With an automated beacon placed nearby, Cape Meares Lighthouse was decommissioned and closed in 1963. Soon afterwards, it was heavily vandalized and almost demolished, but area residents banded together to save it, and it became a state park in 1968. In 2003, the tower was fully repaired and reconstructed. Adjoining the lighthouse is an interpretive and souvenir shop, replica of the old workroom, which closes at 4 PM. You can’t help rooting for this spunky little lighthouse, so short and squat but determined to survive against great odds.
We returned to the parking lot via the southern path, which offers stunning views of Three Arch Rocks in the ocean and Short Beach, above which homes are perched on the cliffs.
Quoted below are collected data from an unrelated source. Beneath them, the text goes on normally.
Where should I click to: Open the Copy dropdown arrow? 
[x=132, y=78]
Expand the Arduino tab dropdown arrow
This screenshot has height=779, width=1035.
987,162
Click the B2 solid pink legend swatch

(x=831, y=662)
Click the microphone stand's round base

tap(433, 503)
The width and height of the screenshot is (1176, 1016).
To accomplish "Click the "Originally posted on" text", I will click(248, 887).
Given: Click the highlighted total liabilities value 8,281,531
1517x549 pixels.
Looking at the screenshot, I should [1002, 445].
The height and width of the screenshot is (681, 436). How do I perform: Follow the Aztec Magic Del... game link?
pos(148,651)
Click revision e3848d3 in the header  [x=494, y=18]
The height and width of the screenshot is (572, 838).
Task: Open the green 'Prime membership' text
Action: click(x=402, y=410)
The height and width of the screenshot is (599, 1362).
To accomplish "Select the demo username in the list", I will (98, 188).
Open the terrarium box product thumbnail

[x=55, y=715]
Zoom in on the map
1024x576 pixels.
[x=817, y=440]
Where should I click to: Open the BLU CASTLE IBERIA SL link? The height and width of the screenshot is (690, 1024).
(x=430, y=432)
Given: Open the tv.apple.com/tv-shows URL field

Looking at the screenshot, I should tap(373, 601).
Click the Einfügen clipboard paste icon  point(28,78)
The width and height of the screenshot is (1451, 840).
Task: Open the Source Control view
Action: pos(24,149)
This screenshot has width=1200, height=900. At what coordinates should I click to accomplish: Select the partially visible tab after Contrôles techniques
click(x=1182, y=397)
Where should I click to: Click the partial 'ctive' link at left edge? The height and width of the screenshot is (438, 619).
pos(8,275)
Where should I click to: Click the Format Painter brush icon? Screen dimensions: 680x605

Three Arch Rocks is a group of picturesque rocks and islets rich in birds and a stellar sea lion colony. Birdlife includes common murres and puffins, guillemots, and three different kinds of cormorants. A popular sport on Sundays at the turn of the century was chartering a boat to shoot nesting seabirds on Three Arch Rocks. Naturalist photographers William Finley and Herman Bohlman were instrumental in getting legislation passed that stopped this slaughter and led to the establishment of Three Arch Rocks National Wildlife Refuge in 1907 by President Theodore Roosevelt. Today, these rocks support the largest nesting colony of murres south of Alaska, and sea lions use the rocks as a breeding ground. No humans allowed!
Yet another wonder of nature grows a short hike southeast of the parking lot: the Octopus Tree. Held sacred by local indigenous peoples, this unusual Sitka spruce did not put its growth energy into a straight single trunk, but instead sent six limbs out symmetrically sideways and upwards to grow candelabra-like. (Sextopus Tree? I think not.) Each limb-trunk is at least 12 feet around, and the base of the entire tree has a 50 foot circumference. The scientific explanation for this phenomenon holds that the combination of strong coastal winds and sheltered hollow of its location caused this type of growth. Many old Sitka spruce share similar weather and wind conditions to this, but still grow single trunks. I choose to believe the tree is indeed sacred. Lucky enough to walk around it alone, it really does have a magical feel and strong presence.